During this portion of the forum, participants identified emerging trends and opportunities and explained why the co-operative business model should be considered to respond to those trends and how to take advantage of the opportunities. It was widely agreed that the co-operative business model can provide solutions that will benefit the economic, social and environmental development of communities and the country.

The following section summarizes the key discussion points according to the three main themes: environmental practices, social innovation and economic development.

Note: Although each table was assigned one of the above themes to help focus their discussions, many tables identified emerging trends or opportunities for all three themes. Their comments are summarized below according to the corresponding theme and not according to their original table assignment.

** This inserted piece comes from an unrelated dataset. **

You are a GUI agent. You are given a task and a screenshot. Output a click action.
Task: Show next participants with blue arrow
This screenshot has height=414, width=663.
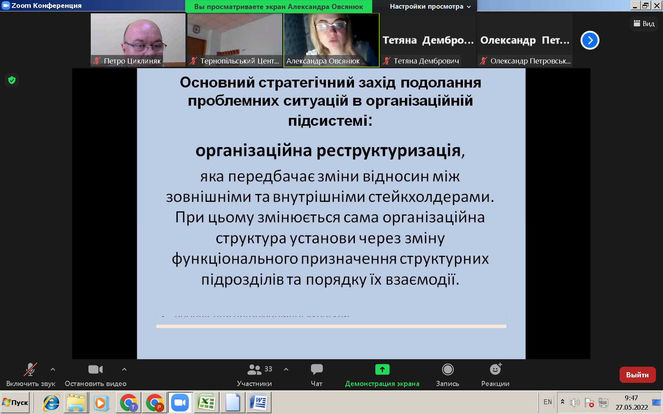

2.1 Environmental practices

  • Privatization of government services and community infrastructure (including communication, waste management, energy, etc.). As funding for government services decreases, co-operatives are well positioned to provide infrastructure to their communities (environmental services or otherwise), while retaining wealth within their communities. For example, communities spend significant amounts on energy services, which are funds leaving the community. This could be mitigated by establishing local energy co-operatives.
  • Community-owned and environmentally sustainable solutions. Co-operatives can promote environmentally sustainable energy projects and promote local control of wealth. The co-operative business model offers a viable cost-effective solution that enables communities to take democratic control over how to address their needs. They can help meet underserviced needs in a way that is more appropriate to their community. Current examples include a community-owned natural gas line and energy production services. Co-operatives aggregate people and resources to collaborate on projects that are designed to benefit its members.
  • Dependence on fossil fuels. The current dependence on fossil fuels requires that we rethink how our communities are built and operate to reduce the use of fossil fuels. The co-operative business model can encourage communities and developers to offer alternative energy solutions. Using new sources of fuel is necessary to reduce the impact on the environment and create healthier communities.
  • Collaboration between grassroots organizations and senior leaders. The co-operative business model provides a better alternative to address issues at the local level by ensuring that those involved are all "owners" of the solution. The model allows people from the community to sit at the same table and develop solutions that will support the adoption of more environment-friendly practices.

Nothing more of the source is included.